Entah dari mana, semangat itu perlahan muncul. Yang terutama adalah motivasi dari orang tua dan kakak. Lalu dari teman-teman terbaik di dekatku. Kukatakan pada diriku, selamat menjalani pengobatan TB, semoga berhasil. Kutekankan berkali-kali bahwa aku bisa. Lalu aku memulai hari-hari sebagai pasien TB untuk beberapa bulan ke depan sebelum statusku dinyatakan sembuh total. Sungguh pengalaman yang spesial dan mahal.
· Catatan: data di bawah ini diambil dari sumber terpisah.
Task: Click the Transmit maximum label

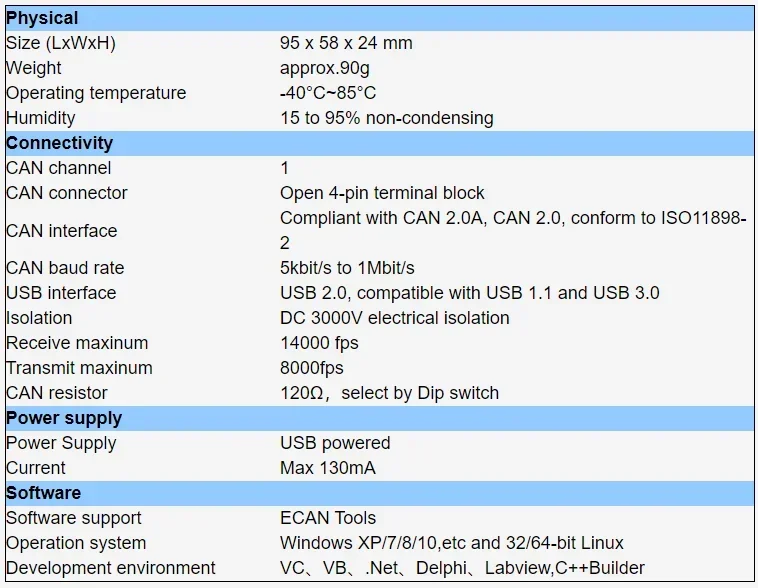Action: [79, 368]
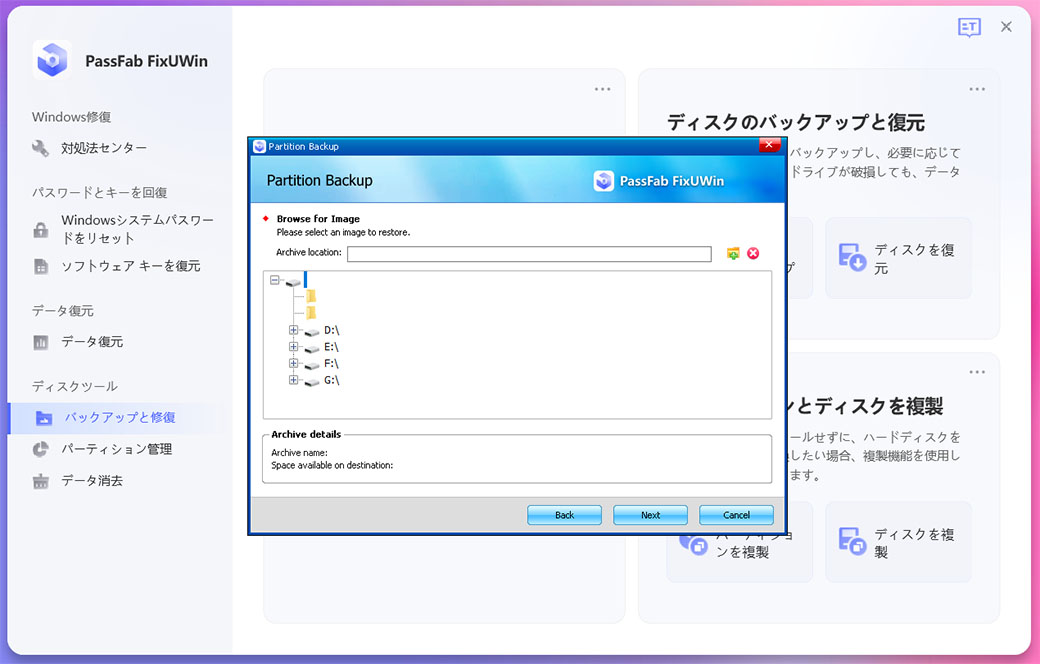The height and width of the screenshot is (664, 1040).
Task: Open the 対処法センター wrench icon
Action: (x=41, y=146)
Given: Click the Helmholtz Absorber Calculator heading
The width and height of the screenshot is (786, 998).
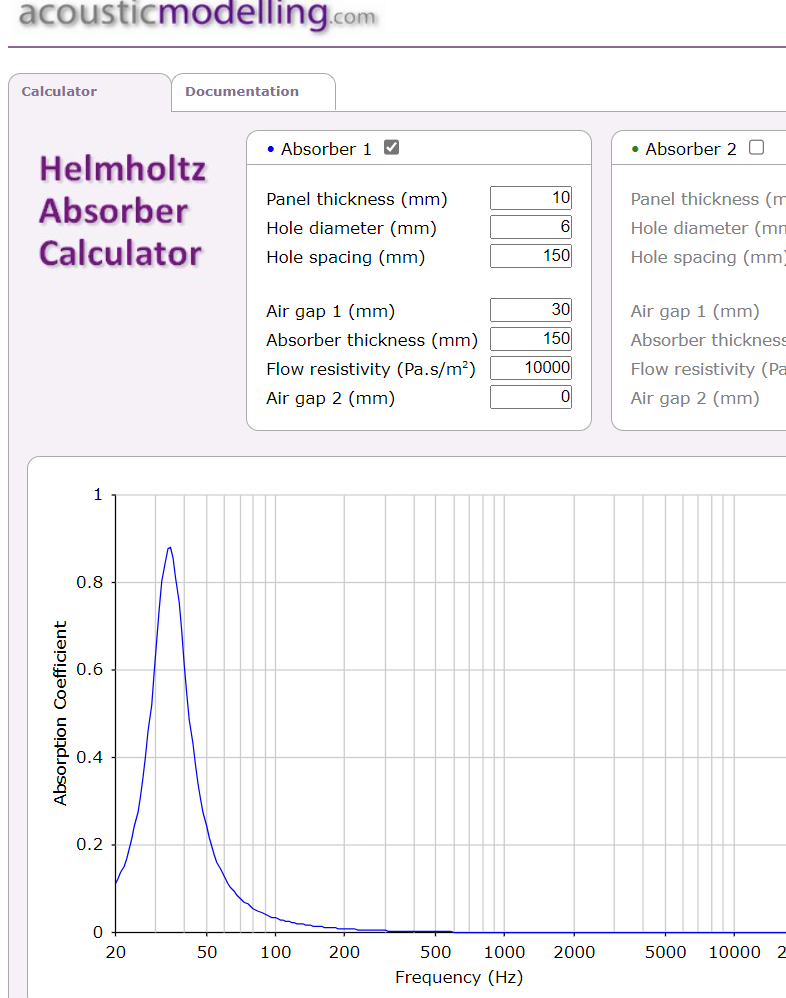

Meskipun sampai sekarang, pertanyaan “Mengapa aku kena TB” belum terjawab jelas, tapi setidaknya menjadi pelajaran bagiku dan mungkin bagi teman-teman semua. Waspadalah jika kita atau orang-orang sekitar kita menderita batuk [parah] selama 2 minggu atau lebih. Jangan diabaikan, minimal setelah sembuh harus tetap periksa ke dokter. Apalagi jika muncul keluhan yang tidak biasa, contohnya badan terasa lemah, nyeri dada berkepanjangan, demam/meriang setiap hari, berat badan turun tanpa sebab jelas, atau muncul benjolan di area-area kelenjar di tubuh. Juga Indeks Prestasi merosot drastis, eh bukan yang ini ding. Hehehehe..ini sih kasus spesifik diriku, sekalian curcol. Boleh dong?

Waspadai juga ketika ada penderita TB di sekitar Anda. Bukan berarti Anda harus menjauhi mereka, tapi bantulah agar mereka sembuh sehingga tidak menjadi sumber penularan kuman TB. Karena siapa pun bisa terjangkit, termasuk juga Anda. 

Waspadalah!

>>>>>>>>>>>>>>>>>> 


10 komentar:

Anonim mengatakan...

semoga menjadi pelajaran berharga bagi semuanya.. hiyahiyahiya..

pernah tinggal dengan orang yang terkeda TB beberapa kali dan ia harus meminum obat begitu banyak, ihiks.. 8ikutan sedih, dulu, tapi ALhamdulillah dah pada sembuh semua.. aamiin..

Ketepelkukuk mengatakan...

Alhamdulillaah..makasih atas bantuan dan supportnya waktu itu. Tidak akan kulupakan dikau membuatkan bubur di dapur asrama, dan yg terpenting adalah dikau tidak menganggapku yg pasien TB sebagai pencitraan :D :D

Anonim mengatakan...

hohoho.. dah lama malah ga bikin bubur.. hehehe.. enak kayaknya makan bubur :)

Ketepelkukuk mengatakan...

hahaha pake panci presto gampang, lebih cepat :D

Unknown mengatakan...

Kakak boleh minta no wa.. Aku baru sja didiagnosa sakit tb.. Pgn tnya tnya gimna proses pengobatan nya yg memakan wktu lama

Unknown mengatakan...

Kakak bolehkah minta no wa nya aku baru saja didianogsa tb paru dan mau mnjlni pengobtn slma 6 bln..

Unknown mengatakan...

@Etha letha kak aku boleh minta no wa aku juga sama didiagnosa sakit tb alhamdulillah udh jalan 1 bln pengobatan

Unknown mengatakan...

@EthaLetha boleh minta nmr wa nya biar bisa saling sharing

Rita Purnama Rahayu mengatakan...

Ka aku pengen sharing tentang tb kalau aku awal nya batuk pilek udah kaya yg flu udah di obat tapi ga mempan dan ternyata aku kena tb makan susah pusing mual ada demam tapi alhamdulillah udah turun pengen coba ngilangin rasa pusing sama mual terus suka muntah2 dan skrng sakit tenggoroka gara2 efek muntah terus aku harus gimana :( pengen sembuh ya allah :(

Unknown mengatakan...

puji Tuhan baru Agustus thn kmren (2018) sy dinyatakan sembuh total dr penyakit Tb Paru oleh Dokter stlh menjalani pengobatan selama 9 bln.